A BRITISH teenager who dreamed of becoming a doctor has been mauled to death by a polar bear, and four other members of his Norwegian Arctic expedition have been injured, officials and organisers say.
The bear was shot dead after yesterday attacking the camp site of 13 people on a five-week expedition trip run by a British group to Norway’s Svalbard archipelago.
“The boy who died was 17,” Svalbard deputy governor Lars Erik Alfheim told AFP, with his office adding in a subsequent statement the four injured Britons were 16, 17, 27 and 29 years of age.
The deceased was Horatio Chapple, said the British Schools Exploring Society (BSES), an organisation founded in 1932 “to provide young people with an intense and lasting experience of self-discovery in some of the world’s last true wilderness environments around today”.

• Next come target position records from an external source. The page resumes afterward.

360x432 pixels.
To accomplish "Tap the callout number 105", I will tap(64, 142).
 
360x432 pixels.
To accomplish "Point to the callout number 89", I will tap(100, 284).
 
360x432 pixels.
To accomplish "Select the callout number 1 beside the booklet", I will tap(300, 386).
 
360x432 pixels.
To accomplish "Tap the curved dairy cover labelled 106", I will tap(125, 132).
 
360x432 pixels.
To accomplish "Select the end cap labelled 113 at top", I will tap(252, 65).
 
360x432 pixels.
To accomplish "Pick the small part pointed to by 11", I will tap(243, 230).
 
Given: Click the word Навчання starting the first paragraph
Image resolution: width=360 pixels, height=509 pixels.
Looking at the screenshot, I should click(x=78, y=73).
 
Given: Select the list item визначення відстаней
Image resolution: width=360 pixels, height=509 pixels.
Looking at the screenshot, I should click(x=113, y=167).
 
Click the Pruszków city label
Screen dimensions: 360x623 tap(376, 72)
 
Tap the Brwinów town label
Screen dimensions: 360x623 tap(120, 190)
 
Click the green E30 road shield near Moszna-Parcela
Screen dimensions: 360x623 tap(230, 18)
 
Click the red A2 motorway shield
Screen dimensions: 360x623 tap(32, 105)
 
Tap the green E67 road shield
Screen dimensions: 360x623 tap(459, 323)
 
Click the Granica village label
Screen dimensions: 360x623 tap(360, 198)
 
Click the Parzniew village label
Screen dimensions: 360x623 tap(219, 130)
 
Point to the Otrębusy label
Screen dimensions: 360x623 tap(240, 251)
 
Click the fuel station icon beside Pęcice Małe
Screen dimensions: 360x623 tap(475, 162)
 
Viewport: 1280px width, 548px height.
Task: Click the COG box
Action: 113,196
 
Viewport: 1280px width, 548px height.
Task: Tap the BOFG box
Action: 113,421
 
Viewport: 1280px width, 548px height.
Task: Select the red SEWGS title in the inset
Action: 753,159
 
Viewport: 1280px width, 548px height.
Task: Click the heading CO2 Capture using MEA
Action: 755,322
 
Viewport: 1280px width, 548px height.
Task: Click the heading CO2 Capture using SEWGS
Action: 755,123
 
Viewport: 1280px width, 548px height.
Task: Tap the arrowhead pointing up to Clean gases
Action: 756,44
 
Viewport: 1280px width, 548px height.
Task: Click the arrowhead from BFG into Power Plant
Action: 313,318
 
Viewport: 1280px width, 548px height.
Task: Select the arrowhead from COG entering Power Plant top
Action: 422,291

“Horatio was a fine young man hoping to go on to read medicine after school,” the London-based group’s chairman, Teddy Watson, said.
“We and the Norwegian authorities are currently establishing the full circumstances of his tragic death and will not be releasing this until we have discussed it fully with the family,” he said.
According to local media, the group was attacked while still in their tents.
The four injured people all sustained “serious head injuries, but have been stabilised”, Alfheim said.
They were first brought to a hospital in Longyearbyen, but were then airlifted to a hospital in Tromsoe in the north of the Norwegian mainland.
The attack happened early yesterday near the Von Post glacier in the Tempel Fjord, about 40km from the archipelago’s capital, Longyearbyen.
Police received a distress satellite phone call from the campers, and quickly sent in helicopters since there were no roads to the site of the attack.
The eight uninjured campers – aged between 16 and 20 – were in the care of “competent personnel” in Longyearbyen, the district governor’s office said.
The British embassy in Oslo said on its website the ambassador was “leading a consular team to Tromsoe to provide assistance”, and Watson said the BSES executive director was en route to Svalbard.
The tragedy happened just days after the expedition’s participants said in a blog post how excited they were about seeing polar bears on their trip.
“Everyone was in good spirits because we encountered another P.bear floating on the ice; this time we were lucky enough to borrow a kind Norwegian guide’s telescope to see it properly,” a July 27 entry said.“
After that experience I can say for sure that everyone dreamt of P.bears that night.” The Barents Sea area is home to about 3000 polar bears, which is slightly more than the number of people living on Svalbard. Attacks are not uncommon, and according to unique warning signs it is illegal to leave a human settlement without carrying a gun.
Locals, however, try to scare the animals away and only shoot them as a last resort. According to Norway’s TV2, yesterday’s attack was the first deadly polar bear attack on Svalbard since 1995.